Wireworms


Wireworms

 

the larvae of click beetles (Elateridae); pests of many agricultural crops and trees. The body resembles a piece of wire: it is long, thin, cylindrical (less commonly, flat), and covered with a thick cuticula. The coloration is yellow, cinnamon brown, or chestnut; rarely is it gray. There are three pairs of legs of equal length (in contrast to the legs of false wire-worms of the family Tenebrionidae). The USSR has more than 50 species of destructive wireworms. The worms usually live in soil, and their development into adults takes three to five years.

Many wireworm species feed on sown seeds and on the underground parts of plants. The most commonly infested crops include corn, sugar beets, potatoes, wheat, and rye. Wireworms cause considerable damage to seedlings in nurseries and in shel-terbelts for fields. The most common, numerous, and destructive larvae are Agriotes obscurus, A. sputator, A. linealus, A. gur-gistanus, Selatosumus latus, S. aeneus, and S. spretus.

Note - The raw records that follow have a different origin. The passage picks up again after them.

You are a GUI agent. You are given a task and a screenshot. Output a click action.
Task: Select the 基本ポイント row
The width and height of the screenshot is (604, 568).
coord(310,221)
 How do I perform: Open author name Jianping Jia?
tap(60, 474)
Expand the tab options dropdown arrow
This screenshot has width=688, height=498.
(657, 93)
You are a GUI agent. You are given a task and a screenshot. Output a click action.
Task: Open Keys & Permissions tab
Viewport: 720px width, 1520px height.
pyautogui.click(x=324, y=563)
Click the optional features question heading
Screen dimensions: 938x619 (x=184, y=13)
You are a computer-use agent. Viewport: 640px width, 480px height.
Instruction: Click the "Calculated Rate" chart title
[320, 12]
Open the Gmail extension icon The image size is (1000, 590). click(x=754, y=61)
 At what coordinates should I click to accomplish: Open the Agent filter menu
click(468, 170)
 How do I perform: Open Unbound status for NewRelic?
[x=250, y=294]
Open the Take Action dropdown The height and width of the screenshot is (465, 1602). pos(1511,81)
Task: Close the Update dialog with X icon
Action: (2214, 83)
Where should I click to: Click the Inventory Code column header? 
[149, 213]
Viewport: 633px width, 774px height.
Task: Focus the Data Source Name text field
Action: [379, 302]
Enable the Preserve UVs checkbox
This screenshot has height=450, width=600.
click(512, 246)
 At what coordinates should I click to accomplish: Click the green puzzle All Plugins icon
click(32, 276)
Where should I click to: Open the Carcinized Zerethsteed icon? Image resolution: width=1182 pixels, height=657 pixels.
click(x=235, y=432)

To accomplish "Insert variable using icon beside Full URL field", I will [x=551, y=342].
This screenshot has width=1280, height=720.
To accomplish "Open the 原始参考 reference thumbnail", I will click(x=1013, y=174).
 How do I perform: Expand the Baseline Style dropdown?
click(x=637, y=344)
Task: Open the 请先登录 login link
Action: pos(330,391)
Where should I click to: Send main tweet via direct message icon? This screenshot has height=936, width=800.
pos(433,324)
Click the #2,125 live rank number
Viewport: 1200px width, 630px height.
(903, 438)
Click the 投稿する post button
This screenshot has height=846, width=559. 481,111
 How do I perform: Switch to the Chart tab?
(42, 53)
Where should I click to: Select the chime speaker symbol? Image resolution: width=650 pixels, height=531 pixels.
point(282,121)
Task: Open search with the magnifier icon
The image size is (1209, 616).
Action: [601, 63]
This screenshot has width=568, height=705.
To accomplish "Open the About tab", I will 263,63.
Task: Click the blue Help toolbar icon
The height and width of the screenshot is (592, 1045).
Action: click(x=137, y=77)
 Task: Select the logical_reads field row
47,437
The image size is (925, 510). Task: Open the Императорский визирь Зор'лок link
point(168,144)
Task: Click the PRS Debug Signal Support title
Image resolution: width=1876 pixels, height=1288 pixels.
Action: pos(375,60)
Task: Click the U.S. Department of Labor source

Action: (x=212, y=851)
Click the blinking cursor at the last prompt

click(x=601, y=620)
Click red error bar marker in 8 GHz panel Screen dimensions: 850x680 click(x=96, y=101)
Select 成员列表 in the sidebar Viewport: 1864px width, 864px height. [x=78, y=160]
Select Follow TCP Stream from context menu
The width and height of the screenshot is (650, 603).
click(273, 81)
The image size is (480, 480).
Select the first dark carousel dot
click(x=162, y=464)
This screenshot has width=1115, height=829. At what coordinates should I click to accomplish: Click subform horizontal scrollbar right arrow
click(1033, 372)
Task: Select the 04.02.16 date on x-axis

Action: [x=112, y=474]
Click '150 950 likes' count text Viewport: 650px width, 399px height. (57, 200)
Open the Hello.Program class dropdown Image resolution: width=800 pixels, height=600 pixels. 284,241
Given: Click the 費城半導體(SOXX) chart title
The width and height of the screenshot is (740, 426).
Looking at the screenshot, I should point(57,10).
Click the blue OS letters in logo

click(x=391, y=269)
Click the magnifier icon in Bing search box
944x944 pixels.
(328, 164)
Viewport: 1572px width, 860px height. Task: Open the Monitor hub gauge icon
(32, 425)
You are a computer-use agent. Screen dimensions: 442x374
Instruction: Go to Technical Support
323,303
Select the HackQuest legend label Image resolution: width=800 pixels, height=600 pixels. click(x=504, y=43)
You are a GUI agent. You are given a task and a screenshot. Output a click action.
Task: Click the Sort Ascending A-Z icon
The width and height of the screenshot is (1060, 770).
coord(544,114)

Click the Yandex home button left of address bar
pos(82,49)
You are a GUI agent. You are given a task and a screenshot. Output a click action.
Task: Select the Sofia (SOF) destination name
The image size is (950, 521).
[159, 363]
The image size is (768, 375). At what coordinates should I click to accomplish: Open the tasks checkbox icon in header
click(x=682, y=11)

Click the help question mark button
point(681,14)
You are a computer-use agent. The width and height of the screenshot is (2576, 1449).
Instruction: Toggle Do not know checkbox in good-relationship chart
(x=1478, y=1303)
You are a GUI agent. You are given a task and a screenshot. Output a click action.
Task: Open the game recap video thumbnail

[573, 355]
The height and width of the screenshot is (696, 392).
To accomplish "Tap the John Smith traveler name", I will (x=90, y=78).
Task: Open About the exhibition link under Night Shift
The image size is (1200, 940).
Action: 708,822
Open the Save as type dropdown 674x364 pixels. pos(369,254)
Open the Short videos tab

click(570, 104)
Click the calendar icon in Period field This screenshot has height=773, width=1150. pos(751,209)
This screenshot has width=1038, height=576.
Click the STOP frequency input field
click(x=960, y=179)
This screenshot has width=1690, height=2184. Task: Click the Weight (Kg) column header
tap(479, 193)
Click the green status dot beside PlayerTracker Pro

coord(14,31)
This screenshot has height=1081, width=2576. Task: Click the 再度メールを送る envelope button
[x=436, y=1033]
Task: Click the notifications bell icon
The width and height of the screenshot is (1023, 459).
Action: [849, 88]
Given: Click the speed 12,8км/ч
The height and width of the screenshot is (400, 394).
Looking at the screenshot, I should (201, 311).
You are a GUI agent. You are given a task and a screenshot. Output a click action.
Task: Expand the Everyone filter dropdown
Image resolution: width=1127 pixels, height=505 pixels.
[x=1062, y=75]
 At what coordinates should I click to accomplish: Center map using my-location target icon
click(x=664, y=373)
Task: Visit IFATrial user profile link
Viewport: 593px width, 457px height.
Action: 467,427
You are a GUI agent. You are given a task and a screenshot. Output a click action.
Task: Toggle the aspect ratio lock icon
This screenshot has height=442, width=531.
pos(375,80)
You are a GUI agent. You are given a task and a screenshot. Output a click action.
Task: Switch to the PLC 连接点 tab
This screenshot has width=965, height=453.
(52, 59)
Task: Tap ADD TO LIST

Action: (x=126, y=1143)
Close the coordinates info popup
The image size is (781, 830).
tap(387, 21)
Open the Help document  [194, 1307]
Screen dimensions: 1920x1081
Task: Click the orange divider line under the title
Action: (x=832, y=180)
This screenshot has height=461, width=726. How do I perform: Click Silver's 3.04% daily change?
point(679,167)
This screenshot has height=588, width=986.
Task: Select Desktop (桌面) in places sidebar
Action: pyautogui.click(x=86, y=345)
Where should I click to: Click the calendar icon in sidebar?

There are several effective control measures, including destruction of weeds (especially feather grass, on which wire-worms often feed), use of ammonia fertilizers, and liming of acid soils. Also effective in destroying the larvae, pupae, and eggs of click beetles are autumn plowing, presowing cultivation of fall-plowed fields, and deep interrow tilling. Seeds may be treated with insecticides before sowing. To protect small areas the use of poisoned bait plants, that is, oat, barley, or corn seeds impregnated with insecticide, is effective. Broadcast before the actual crop is sown, the bait plants yield toxic shoots that destroy the wireworms.

REFERENCE

Pospelov, S. M., M. V. Arsen’eva, and G. S. Gruzdev. Zashchita rastenii. Leningrad, 1973.